A water-in-oil emulsion was prepared by adding 2 parts by weight of polyethylene glycol having an average molecular weight of 20,000 and 1 part by weight of sodium dodecyl sulfite to 3.5 parts by weight of glycol. The prepared emulsion was added during a conventional polyester polymerization process to prepare a polyester resin composition having an average molecular weight of 10,000. Through spinning process, a fiber having 75/24 denier and fineness was produced, and the plain weave fabric composed of these fibers was kept in a constant temperature and humidity chamber at 20 ° C. and 40% relative humidity for 24 hours, followed by Kanebo friction according to KS-K-0555 method. The triboelectric voltage and the half-life were measured with a voltmeter. In addition, the plain weave fabric made of these fibers was weight-reduced for 10 minutes in a 5% aqueous solution of sodium hydroxide, and then pretreated under the same conditions in the constant temperature and humidity chamber, and the friction band voltage and half-life were measured. Further, the fabric weight-reduced under the above conditions was washed 50 times, dried, and then pretreated under the same conditions in the constant temperature and humidity chamber, and the friction band voltage and half-life were measured. In addition, the cross section of the prepared fiber was observed with a transmission electron microscope to determine the size of the island component. The results are shown in Table 1.

division Fairness Size of island component (㎛) Friction band voltage (volts) / half life (seconds) Weight loss After weight loss Before washing After 50 washes Example 1 Good 0.8 300 / 0.1 700 / 0.2 1,000 / 0.2 Example 2 Good 0.8 400 / 0.1 1,000 / 0.2 2,000 / 0.5 Comparative Example 1 Bad 1.5 or more Not measurable Not measurable Not measurable Comparative Example 2 Bad 1.0 600 / 0.1 4,000 / 5.5 8,000 / 10 minutes or more Comparative Example 3 Good 1.2 500 / 0.2 1,000 / 0.2 2,700 / 1.3 Comparative Example 4 Good 1.3 500 / 0.1 3,000 / 4.2 3,000 / 3.3

Not measurable: Antistatic measurement is impossible due to process defect

(Example 2)

A polyester resin composition having the same composition as the polyester resin composition of Example 1, except for the differences shown in Table 2, was tested in the same manner as in Example 1. The results are shown in Table 1.

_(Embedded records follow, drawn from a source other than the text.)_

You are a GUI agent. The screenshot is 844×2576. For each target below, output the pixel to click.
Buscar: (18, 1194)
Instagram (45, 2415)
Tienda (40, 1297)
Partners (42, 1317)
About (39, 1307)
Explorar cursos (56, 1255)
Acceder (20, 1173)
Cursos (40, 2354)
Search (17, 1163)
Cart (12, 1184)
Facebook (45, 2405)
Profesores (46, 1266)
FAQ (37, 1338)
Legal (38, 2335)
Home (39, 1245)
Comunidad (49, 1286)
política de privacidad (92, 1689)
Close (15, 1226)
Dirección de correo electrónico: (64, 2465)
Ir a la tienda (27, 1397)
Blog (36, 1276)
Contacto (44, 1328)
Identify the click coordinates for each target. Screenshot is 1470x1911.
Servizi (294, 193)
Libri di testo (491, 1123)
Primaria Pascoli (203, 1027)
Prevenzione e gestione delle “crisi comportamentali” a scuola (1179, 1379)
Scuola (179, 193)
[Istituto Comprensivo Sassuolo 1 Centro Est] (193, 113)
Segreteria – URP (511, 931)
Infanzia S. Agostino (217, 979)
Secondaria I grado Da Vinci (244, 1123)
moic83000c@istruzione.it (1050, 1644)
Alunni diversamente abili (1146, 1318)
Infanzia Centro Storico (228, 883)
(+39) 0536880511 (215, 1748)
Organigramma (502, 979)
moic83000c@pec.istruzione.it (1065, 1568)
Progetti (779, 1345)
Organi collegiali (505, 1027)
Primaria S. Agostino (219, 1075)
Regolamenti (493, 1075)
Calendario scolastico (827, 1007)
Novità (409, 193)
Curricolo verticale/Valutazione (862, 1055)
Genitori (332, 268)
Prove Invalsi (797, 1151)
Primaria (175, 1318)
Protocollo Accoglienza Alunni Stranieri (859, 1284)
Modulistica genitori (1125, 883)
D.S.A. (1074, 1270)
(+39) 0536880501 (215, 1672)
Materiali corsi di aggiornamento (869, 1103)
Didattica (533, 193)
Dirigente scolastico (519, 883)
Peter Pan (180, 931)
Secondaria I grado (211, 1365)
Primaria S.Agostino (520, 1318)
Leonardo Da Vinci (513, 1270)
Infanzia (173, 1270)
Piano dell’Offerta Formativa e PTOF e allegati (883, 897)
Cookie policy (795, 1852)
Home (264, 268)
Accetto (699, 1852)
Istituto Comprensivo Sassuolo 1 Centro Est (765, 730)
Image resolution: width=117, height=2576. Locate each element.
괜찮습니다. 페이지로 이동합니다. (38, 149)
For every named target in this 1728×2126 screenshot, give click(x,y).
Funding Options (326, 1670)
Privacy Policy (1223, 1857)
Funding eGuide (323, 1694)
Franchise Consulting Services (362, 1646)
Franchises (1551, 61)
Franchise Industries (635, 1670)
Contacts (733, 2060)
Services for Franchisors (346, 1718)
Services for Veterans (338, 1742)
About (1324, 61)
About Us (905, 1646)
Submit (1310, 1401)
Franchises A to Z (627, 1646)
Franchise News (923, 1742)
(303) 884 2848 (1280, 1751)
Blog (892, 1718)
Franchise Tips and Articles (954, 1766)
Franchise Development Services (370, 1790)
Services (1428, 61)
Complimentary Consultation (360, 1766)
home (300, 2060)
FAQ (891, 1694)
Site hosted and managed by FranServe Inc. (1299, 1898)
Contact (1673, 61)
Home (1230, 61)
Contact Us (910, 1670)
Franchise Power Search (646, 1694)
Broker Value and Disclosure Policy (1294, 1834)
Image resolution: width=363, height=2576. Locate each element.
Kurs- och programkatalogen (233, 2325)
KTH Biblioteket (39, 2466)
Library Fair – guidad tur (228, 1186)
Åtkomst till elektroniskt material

division Emulsification Polyethylene glycol (parts by weight) Sodium dodecyl sulfite (parts by weight) Glycol (part by weight) Example 1 ○ 2 One 3.5 Example 2 ○ 2 0.5 3.5 Comparative Example 1 ○ 6 0.5 10.5 Comparative Example 2 ○ 2 0.05 3.5 Comparative Example 3 × 2 One 3.5 Comparative Example 4 × 2 0.5 3.5

※ parts by weight: parts by weight relative to 100 parts by weight of the total polyester composition

(Comparative Examples 1-4)

A polyester resin composition having the same composition as the polyester resin composition of Example 1, except for the differences shown in Table 2, was tested in the same manner as in Example 1. The results are shown in Table 1.

Claims (3)

0.1 to 5 parts by weight of polyalkylene glycol or a derivative thereof and 0.1 to 3 parts by weight of an ionic organic compound are added to glycol, and a water-in-oil emulsion prepared by stirring with respect to 100 parts by weight of the total polyester composition. Antistatic polyester resin composition made into. The antistatic polyester resin composition according to claim 1, wherein the ionic organic compound is an undecylbenzenesulfonic acid, a dodecylbenzenesulfonic acid, a tridecylbenzenesulfonic acid or a sulfonic acid alkali metal salt. Antistatic property containing a water-in-oil emulsion prepared by adding and stirring 0.1 to 5 parts by weight of polyalkylene glycol or a derivative thereof and 0.1 to 3 parts by weight of an ionic organic compound to 100 parts by weight of the total polyester composition. An antistatic polyester yarn, wherein said polyalkylene glycol, produced by melting and spinning a polyester resin composition, is uniformly dispersed in an independent conductive component having a size of less than 1 m in an arbitrary fiber cross section.